# Material for this exercise:

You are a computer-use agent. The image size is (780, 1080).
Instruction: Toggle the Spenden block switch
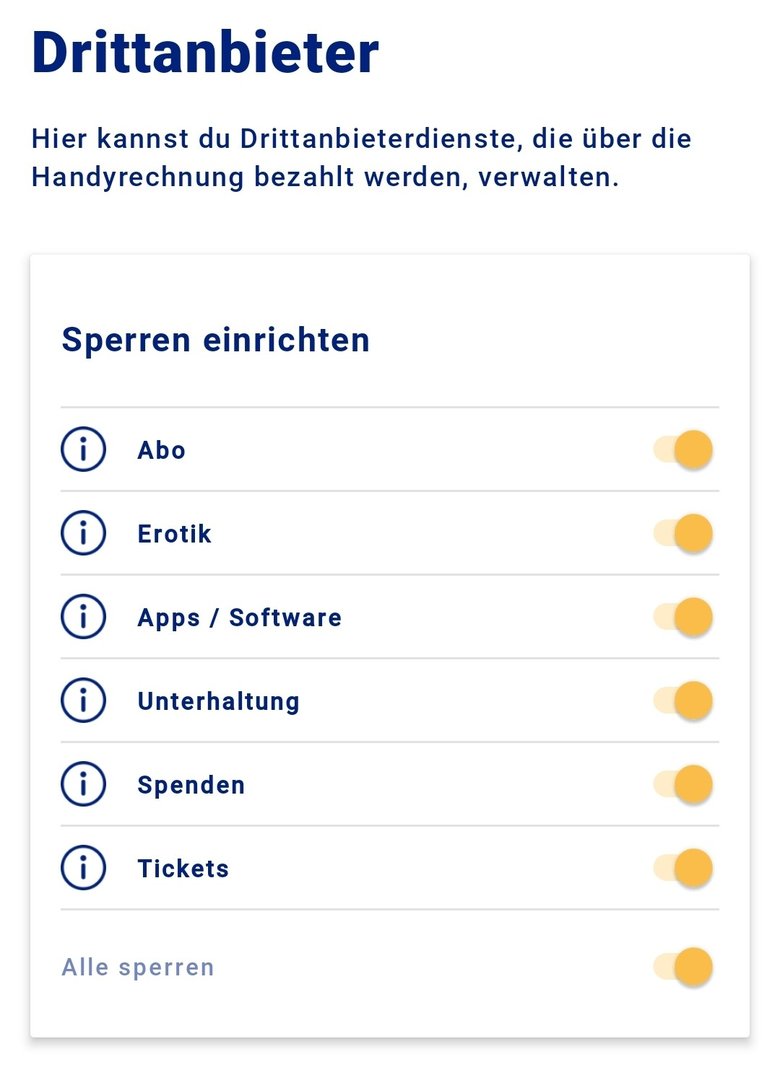click(684, 785)
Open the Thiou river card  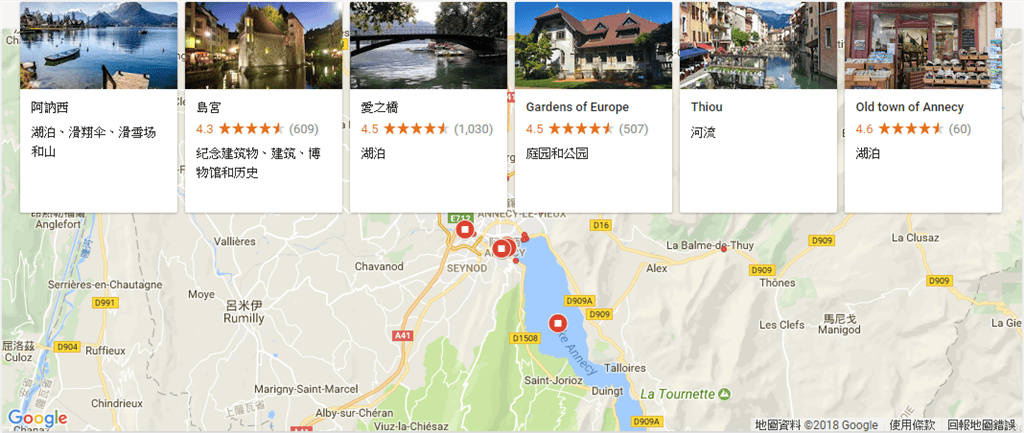click(757, 107)
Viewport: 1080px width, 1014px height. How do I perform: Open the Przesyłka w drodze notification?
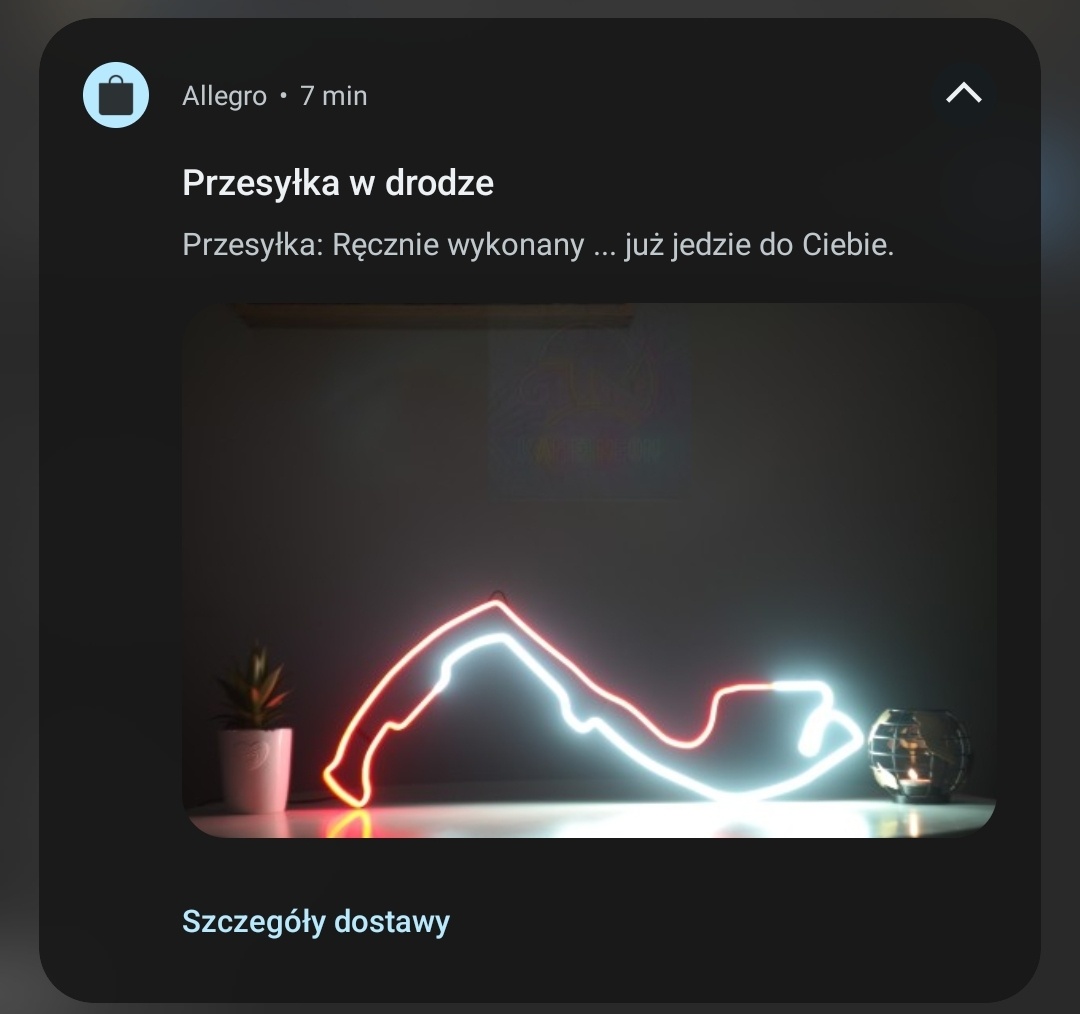point(338,184)
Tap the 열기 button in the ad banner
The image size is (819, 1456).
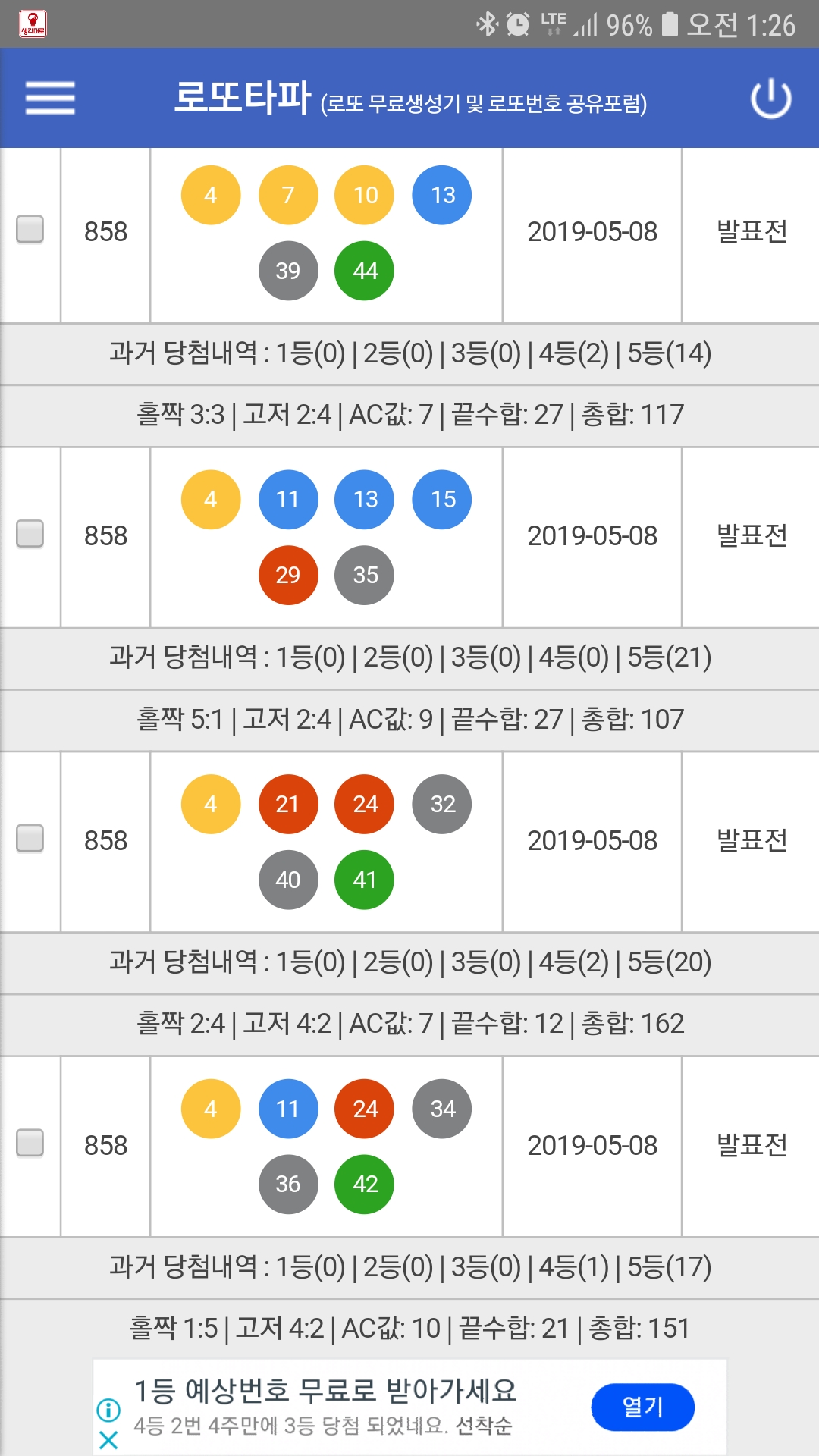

# Stated goal:
Rewrite the listing from the line containing "Viewport: 1080px width, 1014px" through the end of the listing with "banner" changed to "popup" and everything else left as it is. Include only those lines, and omit the pictures from your answer.

# Written solution:
Viewport: 1080px width, 1014px height. How do I perform: Open the Przesyłka w drodze notification?
point(338,184)
Tap the 열기 button in the ad popup
The image size is (819, 1456).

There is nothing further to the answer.